Set problem: Rewrite the records below, changing "icon" to "button" and keeping everything else the same. Leave the pictures out of your answer.

Records for locating displayed items
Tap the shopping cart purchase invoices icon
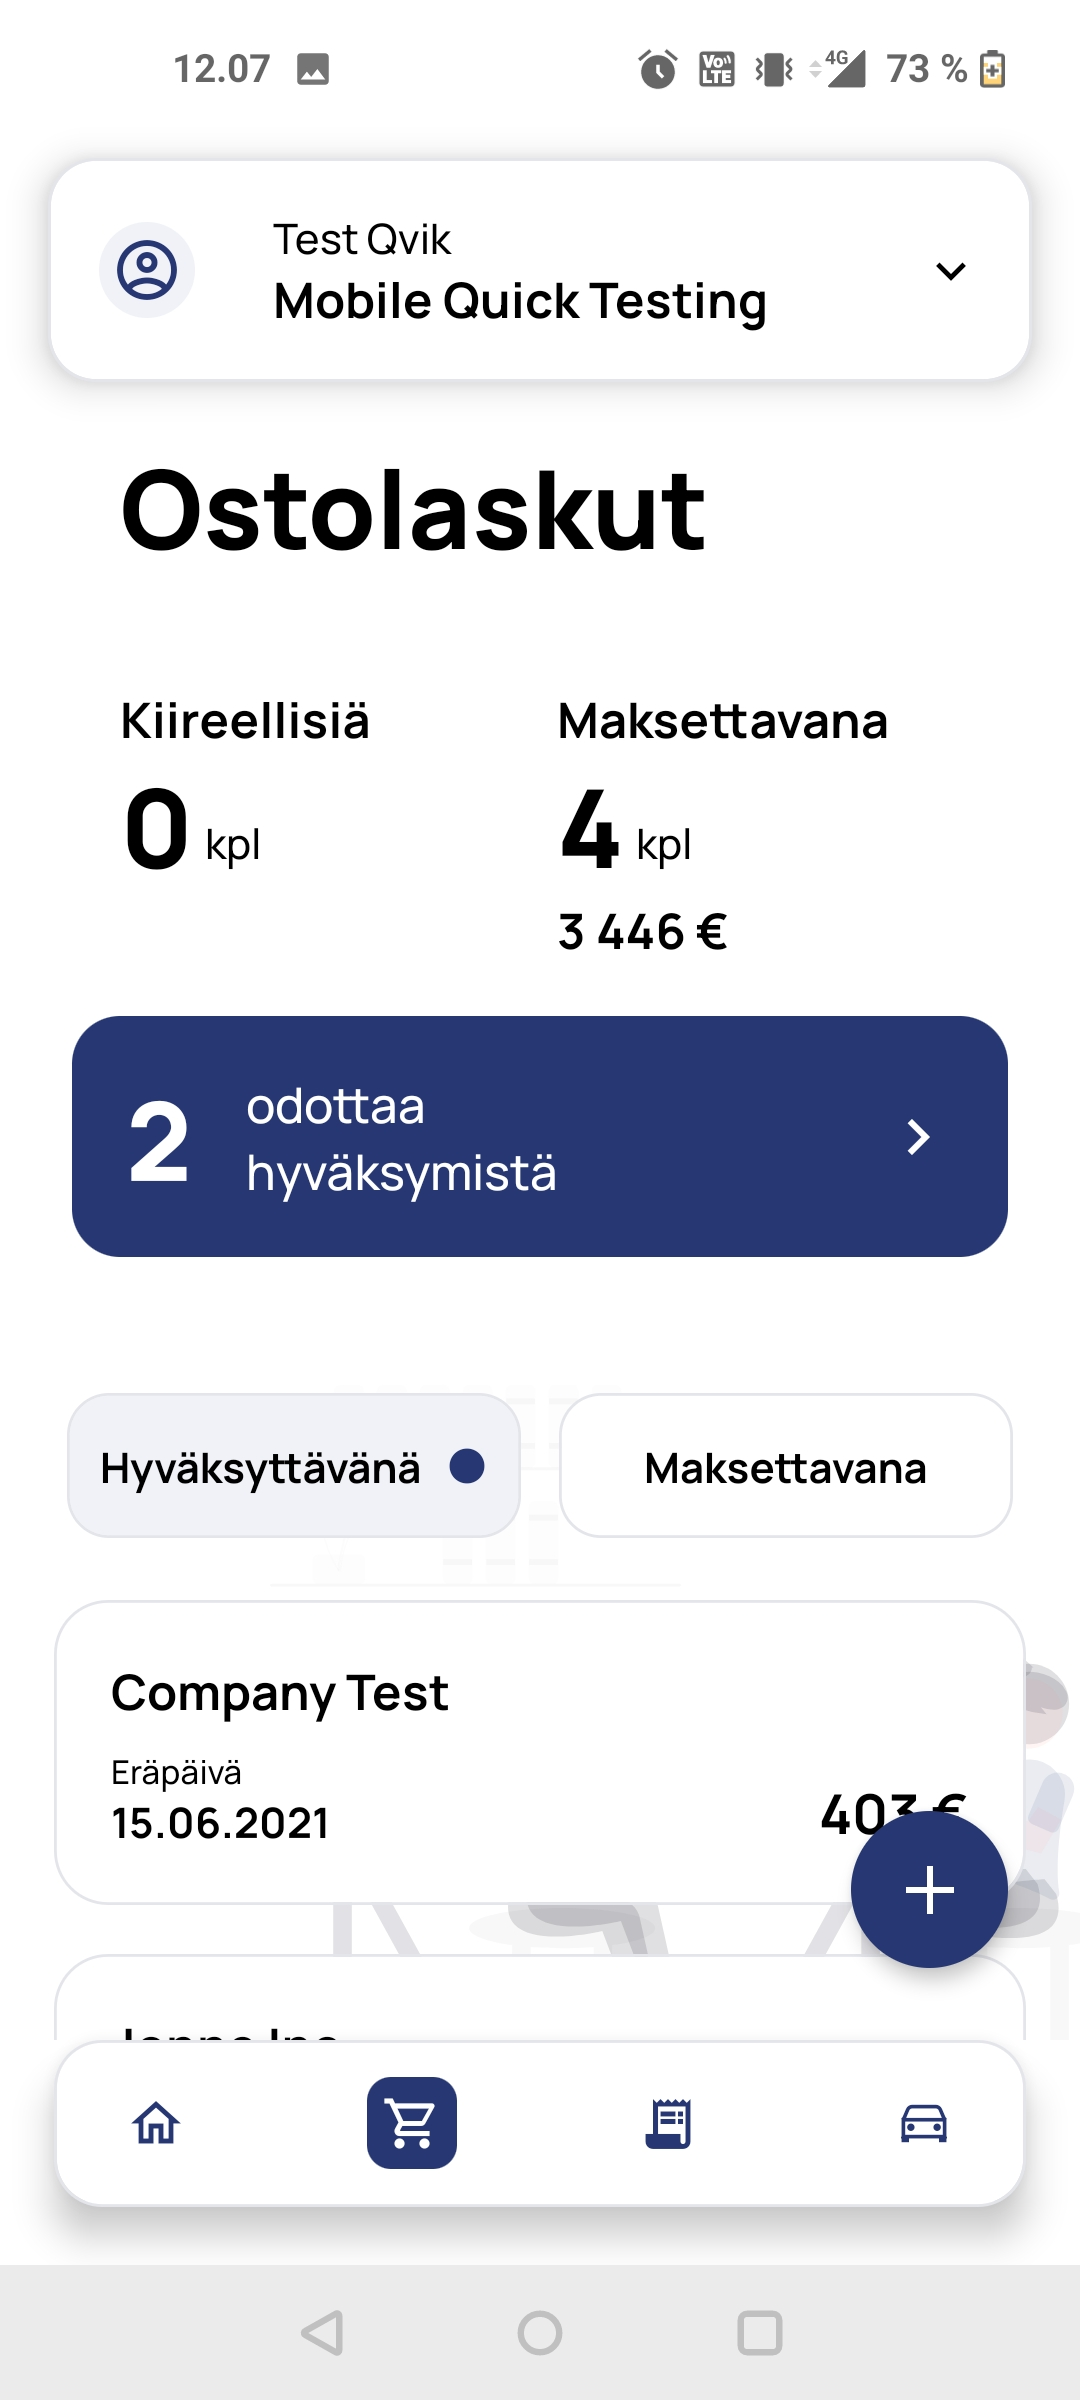The image size is (1080, 2400). (x=412, y=2123)
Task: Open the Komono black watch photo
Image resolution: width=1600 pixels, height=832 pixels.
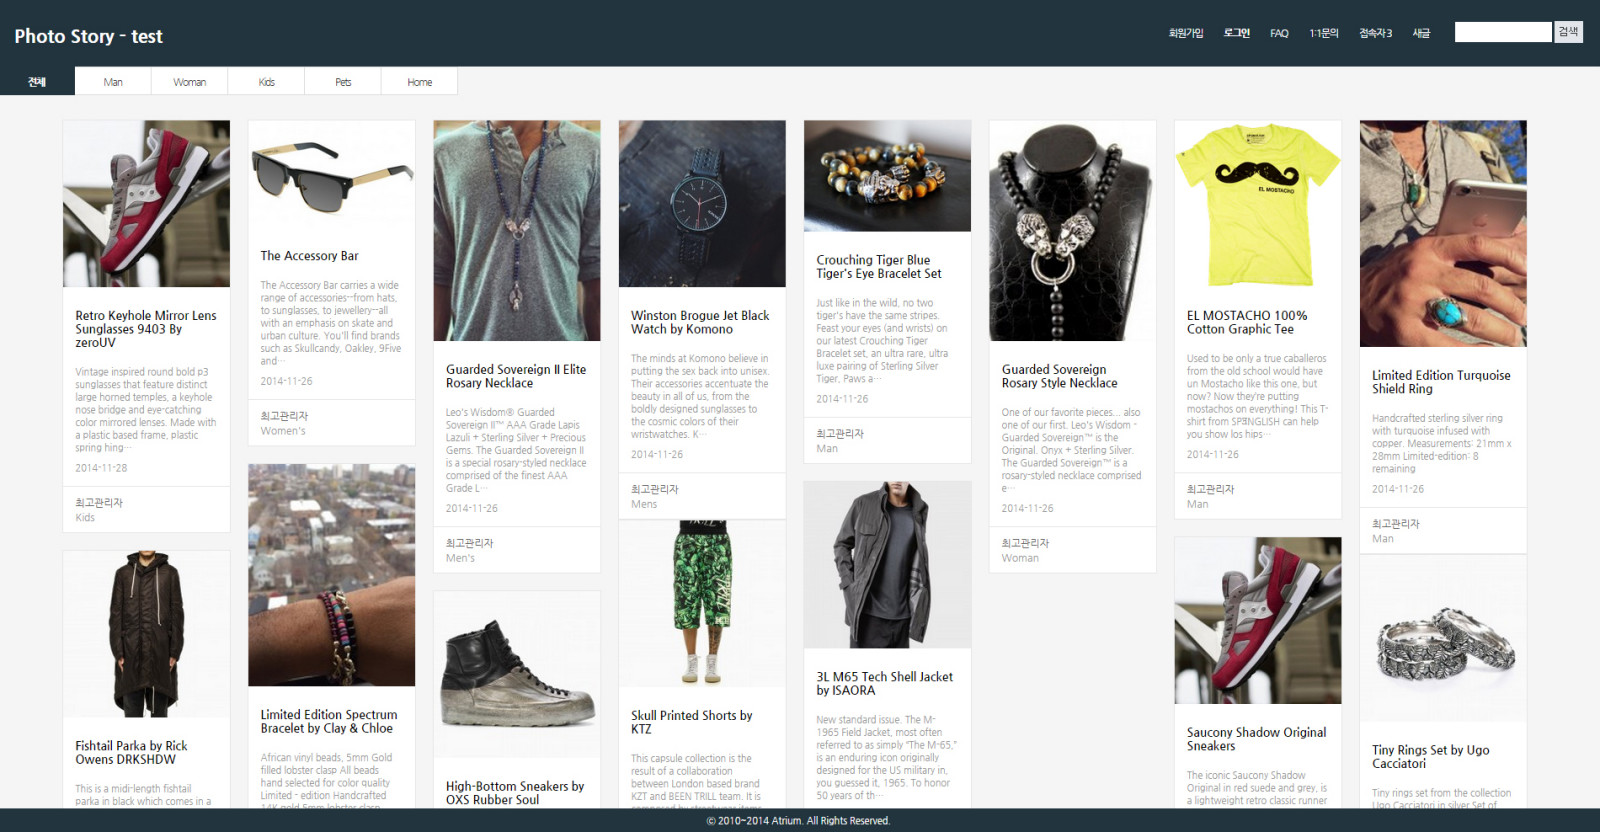Action: (701, 203)
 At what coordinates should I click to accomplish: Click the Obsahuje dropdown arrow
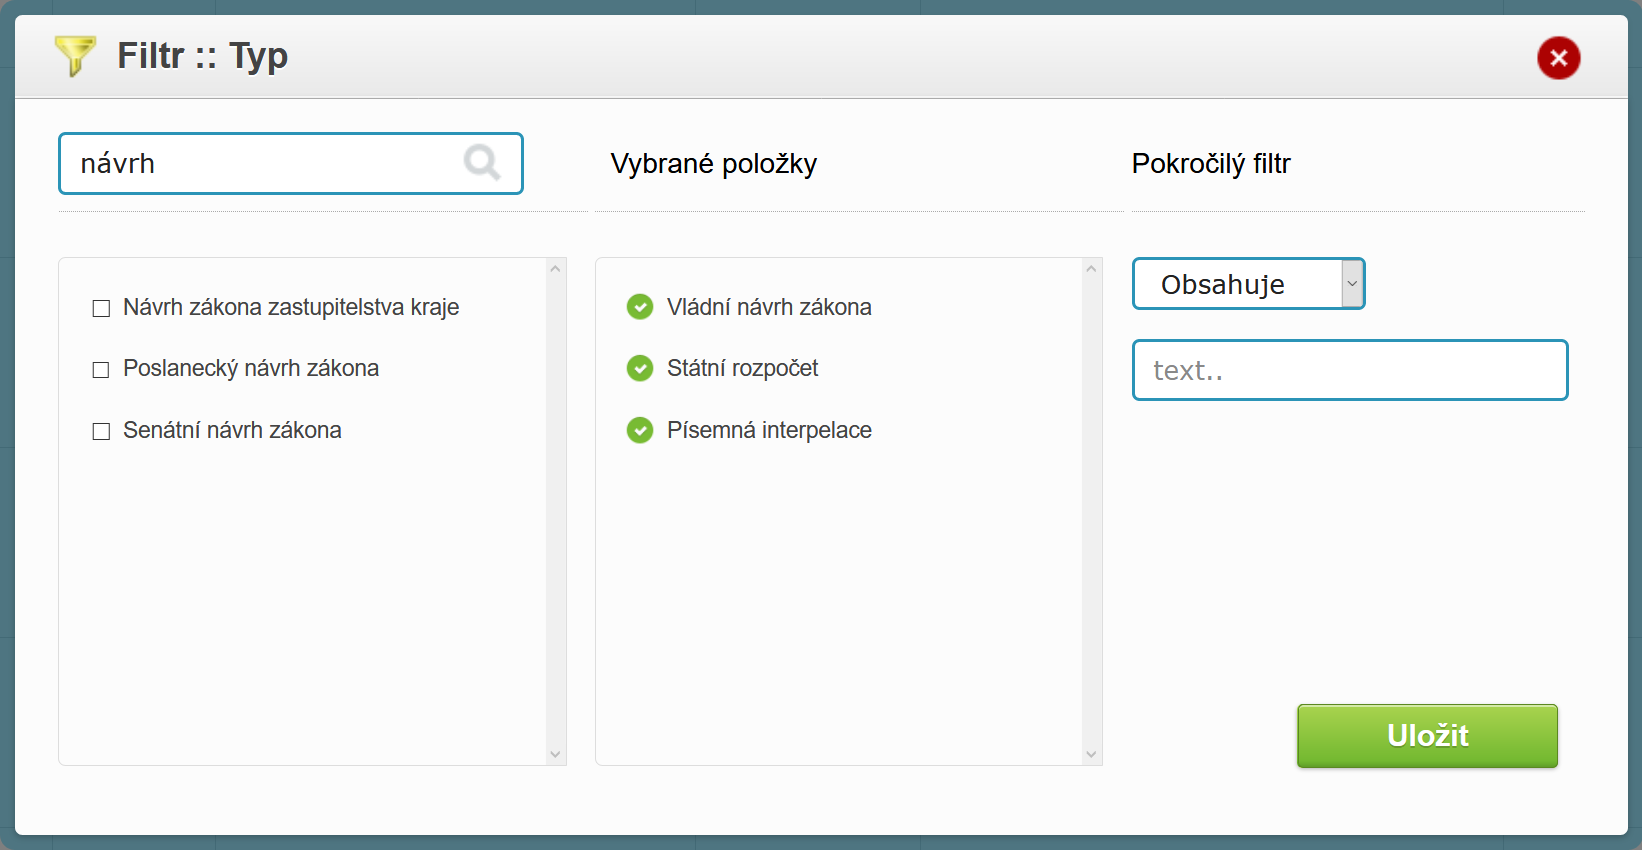tap(1352, 284)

Exercise solution:
Tap the shopping cart purchase invoices button
The image size is (1080, 2400). (x=412, y=2123)
Task: Open the Komono black watch photo
Image resolution: width=1600 pixels, height=832 pixels.
Action: (701, 203)
 At what coordinates should I click to accomplish: Click the Obsahuje dropdown arrow
tap(1352, 284)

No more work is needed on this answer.